(RECORD EXCERPTS Opens)

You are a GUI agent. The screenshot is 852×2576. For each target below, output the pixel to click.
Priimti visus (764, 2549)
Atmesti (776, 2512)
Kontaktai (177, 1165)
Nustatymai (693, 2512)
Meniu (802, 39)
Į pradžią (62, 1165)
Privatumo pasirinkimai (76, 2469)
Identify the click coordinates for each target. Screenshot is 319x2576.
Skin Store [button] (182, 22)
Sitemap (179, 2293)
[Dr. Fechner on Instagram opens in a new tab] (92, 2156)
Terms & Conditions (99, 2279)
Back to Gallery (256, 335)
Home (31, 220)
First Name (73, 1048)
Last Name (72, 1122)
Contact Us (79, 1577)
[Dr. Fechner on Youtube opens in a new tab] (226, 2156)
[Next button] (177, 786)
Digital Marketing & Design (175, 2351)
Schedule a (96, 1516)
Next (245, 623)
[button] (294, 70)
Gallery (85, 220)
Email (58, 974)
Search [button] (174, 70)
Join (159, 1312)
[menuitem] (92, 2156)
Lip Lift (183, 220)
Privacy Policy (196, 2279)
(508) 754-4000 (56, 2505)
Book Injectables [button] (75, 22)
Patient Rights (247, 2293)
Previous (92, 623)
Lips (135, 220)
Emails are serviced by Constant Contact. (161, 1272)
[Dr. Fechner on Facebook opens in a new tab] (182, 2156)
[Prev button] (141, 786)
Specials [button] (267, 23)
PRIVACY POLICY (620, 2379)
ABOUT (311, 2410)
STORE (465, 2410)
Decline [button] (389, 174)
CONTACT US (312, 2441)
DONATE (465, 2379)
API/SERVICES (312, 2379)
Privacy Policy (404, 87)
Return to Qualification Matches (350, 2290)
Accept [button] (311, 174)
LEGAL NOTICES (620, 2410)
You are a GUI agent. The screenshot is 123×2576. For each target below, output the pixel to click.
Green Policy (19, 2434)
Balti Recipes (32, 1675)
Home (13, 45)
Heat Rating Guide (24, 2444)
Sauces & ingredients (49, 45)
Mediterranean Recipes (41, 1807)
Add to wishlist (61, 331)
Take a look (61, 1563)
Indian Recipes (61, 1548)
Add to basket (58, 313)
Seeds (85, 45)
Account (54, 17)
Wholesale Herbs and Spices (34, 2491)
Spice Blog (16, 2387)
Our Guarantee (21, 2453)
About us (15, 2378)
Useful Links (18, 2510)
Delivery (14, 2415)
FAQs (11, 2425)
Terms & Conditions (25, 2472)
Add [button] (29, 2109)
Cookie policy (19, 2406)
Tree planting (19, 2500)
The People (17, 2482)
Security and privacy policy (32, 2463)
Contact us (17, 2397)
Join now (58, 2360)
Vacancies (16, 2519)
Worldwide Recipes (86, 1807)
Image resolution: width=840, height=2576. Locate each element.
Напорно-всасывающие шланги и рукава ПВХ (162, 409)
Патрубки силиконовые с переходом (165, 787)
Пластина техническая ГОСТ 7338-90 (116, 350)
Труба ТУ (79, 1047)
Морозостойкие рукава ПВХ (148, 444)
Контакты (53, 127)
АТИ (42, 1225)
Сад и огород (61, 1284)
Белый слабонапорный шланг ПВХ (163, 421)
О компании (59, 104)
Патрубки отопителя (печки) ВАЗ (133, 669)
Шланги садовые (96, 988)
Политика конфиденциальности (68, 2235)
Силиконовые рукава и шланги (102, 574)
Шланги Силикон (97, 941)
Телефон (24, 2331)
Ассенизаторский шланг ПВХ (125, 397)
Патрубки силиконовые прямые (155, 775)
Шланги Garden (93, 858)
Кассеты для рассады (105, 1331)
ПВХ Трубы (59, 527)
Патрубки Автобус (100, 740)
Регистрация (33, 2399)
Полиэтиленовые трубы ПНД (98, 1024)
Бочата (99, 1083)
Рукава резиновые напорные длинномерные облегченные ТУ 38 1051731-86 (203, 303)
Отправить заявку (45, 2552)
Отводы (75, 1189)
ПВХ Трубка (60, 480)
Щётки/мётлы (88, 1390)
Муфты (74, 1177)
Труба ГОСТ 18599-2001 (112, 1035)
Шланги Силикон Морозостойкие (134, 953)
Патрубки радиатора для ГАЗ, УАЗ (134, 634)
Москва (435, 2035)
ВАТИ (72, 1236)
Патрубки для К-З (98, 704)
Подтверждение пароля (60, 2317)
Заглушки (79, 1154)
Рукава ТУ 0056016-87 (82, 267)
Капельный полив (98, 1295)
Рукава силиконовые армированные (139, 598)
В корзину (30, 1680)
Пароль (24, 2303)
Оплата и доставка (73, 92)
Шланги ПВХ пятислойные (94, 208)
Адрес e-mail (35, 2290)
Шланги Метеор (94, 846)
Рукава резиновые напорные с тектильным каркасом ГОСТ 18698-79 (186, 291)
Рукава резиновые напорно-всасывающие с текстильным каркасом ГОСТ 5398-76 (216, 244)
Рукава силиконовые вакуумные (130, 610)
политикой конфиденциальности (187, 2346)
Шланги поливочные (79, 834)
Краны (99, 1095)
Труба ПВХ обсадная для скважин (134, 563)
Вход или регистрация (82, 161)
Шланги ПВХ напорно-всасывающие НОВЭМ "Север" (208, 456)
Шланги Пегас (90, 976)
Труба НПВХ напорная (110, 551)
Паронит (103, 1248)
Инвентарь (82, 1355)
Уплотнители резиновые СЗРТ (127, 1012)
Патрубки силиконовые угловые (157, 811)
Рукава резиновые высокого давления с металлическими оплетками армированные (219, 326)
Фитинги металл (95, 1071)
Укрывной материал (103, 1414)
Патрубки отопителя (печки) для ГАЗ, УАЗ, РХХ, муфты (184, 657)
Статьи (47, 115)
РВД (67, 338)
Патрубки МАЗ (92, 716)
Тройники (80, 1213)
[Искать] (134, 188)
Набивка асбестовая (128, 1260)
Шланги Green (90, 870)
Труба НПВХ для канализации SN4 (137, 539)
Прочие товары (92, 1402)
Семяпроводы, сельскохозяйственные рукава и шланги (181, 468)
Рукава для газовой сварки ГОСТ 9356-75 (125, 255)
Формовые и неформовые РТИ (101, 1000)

(RECORD EXCERPTS Closes)

**EXERCISE AIM:** All that belongs in the answer is the run of lines above from the line containing "Return to Qualification Matches (350, 2290)" through the line containing "Патрубки силиконовые с переходом (165, 787)", exactly as written.

**EXPECTED OUTPUT:**
Return to Qualification Matches (350, 2290)
Accept [button] (311, 174)
LEGAL NOTICES (620, 2410)
You are a GUI agent. The screenshot is 123×2576. For each target below, output the pixel to click.
Green Policy (19, 2434)
Balti Recipes (32, 1675)
Home (13, 45)
Heat Rating Guide (24, 2444)
Sauces & ingredients (49, 45)
Mediterranean Recipes (41, 1807)
Add to wishlist (61, 331)
Take a look (61, 1563)
Indian Recipes (61, 1548)
Add to basket (58, 313)
Seeds (85, 45)
Account (54, 17)
Wholesale Herbs and Spices (34, 2491)
Spice Blog (16, 2387)
Our Guarantee (21, 2453)
About us (15, 2378)
Useful Links (18, 2510)
Delivery (14, 2415)
FAQs (11, 2425)
Terms & Conditions (25, 2472)
Add [button] (29, 2109)
Cookie policy (19, 2406)
Tree planting (19, 2500)
The People (17, 2482)
Security and privacy policy (32, 2463)
Contact us (17, 2397)
Join now (58, 2360)
Vacancies (16, 2519)
Worldwide Recipes (86, 1807)
Image resolution: width=840, height=2576. Locate each element.
Напорно-всасывающие шланги и рукава ПВХ (162, 409)
Патрубки силиконовые с переходом (165, 787)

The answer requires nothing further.